For his part, Leonard wants NFL teams to see that he is everything that "RB" on his shirt entails; that he is, in other words, not "just" a fullback. The driven Rutgers back wants to prove his versatility and at the same time make it clear that he is willing to whatever roll a drafting team envisions for him. He can be a fullback, he says, but he can be much more, too. He believes he has the skills and the team-first attitude to make a Mike Alstott-type of impact.

"I'll do whatever it takes to help the team win," said Leonard. "But I think you can get me out into the flat, get the ball into my hands and I can make someone miss and make a big play. But if a team wants me to be a straight-ahead blocking fullback, I'll do that to the best of my ability.

"I like Mike Alstott a lot – he can catch the ball out of the backfield and can block well. But I think I'm a different kind of back. I don't think I exactly resemble him. I'm a little different. I don't know exactly who I resemble. I'm a very versatile guy who can play first down all the way to fourth down. You don't have to take me out of the game."

Leonard says he has some specific goals for the physical combine tests, but he prefers not to share them ahead of time in case he doesn't meet them. He obviously knows that there are certain numbers the scouts are looking for in order to become convinced that Leonard is indeed a back capable of more than just straight-ahead blocking.

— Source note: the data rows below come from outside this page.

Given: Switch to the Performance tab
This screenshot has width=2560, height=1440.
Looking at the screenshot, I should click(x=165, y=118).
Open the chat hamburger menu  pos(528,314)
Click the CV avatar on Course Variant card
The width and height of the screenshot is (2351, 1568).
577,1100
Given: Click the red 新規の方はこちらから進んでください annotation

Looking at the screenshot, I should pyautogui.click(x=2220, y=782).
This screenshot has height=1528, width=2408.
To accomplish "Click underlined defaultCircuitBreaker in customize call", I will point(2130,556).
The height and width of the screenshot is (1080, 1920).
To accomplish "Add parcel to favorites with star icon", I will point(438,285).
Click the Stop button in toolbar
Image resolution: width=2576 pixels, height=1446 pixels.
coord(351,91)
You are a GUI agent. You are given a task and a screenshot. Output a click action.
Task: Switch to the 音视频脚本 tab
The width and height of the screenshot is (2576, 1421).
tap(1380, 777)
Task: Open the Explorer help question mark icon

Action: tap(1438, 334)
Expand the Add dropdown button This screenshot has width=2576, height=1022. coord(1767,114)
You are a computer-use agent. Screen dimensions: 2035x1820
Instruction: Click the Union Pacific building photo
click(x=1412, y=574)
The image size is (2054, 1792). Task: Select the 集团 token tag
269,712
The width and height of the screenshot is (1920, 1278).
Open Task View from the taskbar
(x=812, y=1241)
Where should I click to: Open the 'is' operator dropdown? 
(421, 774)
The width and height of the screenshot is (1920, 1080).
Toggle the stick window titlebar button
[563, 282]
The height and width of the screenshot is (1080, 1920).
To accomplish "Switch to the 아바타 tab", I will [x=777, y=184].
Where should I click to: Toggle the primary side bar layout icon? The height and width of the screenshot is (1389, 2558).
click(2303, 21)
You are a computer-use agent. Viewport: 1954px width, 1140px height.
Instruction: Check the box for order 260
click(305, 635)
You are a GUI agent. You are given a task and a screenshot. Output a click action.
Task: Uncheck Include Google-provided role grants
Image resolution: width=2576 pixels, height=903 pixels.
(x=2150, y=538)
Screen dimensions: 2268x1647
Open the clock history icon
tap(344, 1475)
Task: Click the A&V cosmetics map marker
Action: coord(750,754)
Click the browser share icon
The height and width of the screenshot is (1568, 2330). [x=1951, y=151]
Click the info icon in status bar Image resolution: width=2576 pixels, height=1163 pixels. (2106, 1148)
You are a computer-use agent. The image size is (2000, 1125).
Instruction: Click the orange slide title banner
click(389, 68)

Taylor's proof won't necessarily be achieved on the field, though he obviously must show that a year away from the game hasn't diminished the form that led to his 15 touchdowns for the title-bound Texas Longhorns in 2005. It is his job this week to convince NFL teams – or, at least, one or two NFL teams – that his arrest last May in a somewhat unusual marijuana possession incident is not indicative of a character problem.

With so much emphasis currently being placed on preventing off-the-field problems in the NFL, that isn't an easy task for this young man. After all, Taylor did plead guilty and serve a work-release sentence last fall after being excused from the Longhorns football team. He could focus on trying to prove his innocence – it has been noted, for instance, that it was Taylor himself who called the police that night for an incident involving his truck, where the marijuana was eventually found – but instead he has chosen to admit his mistakes and try to show how he has grown from the situation.

"Do I want to do something like that or make better decisions?" said Taylor. "Do I want to let my teammates down like that again or go on with my life and be a better person?

"[The incident] taught me a lesson, football being my life and me missing football, not playing for a year. It made me a stronger person, made me a better person, made me look at situations different, made me pick the right group of friends. It all goes into being a better man and improving my professional life."

Even with the media, Taylor is willing to recount all the details of the evening and accept his own missteps. He has to do the same thing in his face-to-face interviews with the NFL teams that put him on their evening schedules, and he probably won't know until draft weekend if has convinced them of his character. He knows the incident in May could cause teams to downgrade him on their draft boards.

"If they do, it's my own fault, because I put myself in this situation for the outcome to come like that," said Taylor. "Sometimes you've got to face the consequences. You could hold it against me or not, but me making that mistake hurt me and my mother. It hurt me more when it hurt my mother, because I didn't want my actions to fall on her."

Taylor has to convince NFL teams that his remorse and his growth are real. His story may be unique at this year's combine, but in that one way he has something in common with every prospect in Indianapolis. Everyone has something to prove.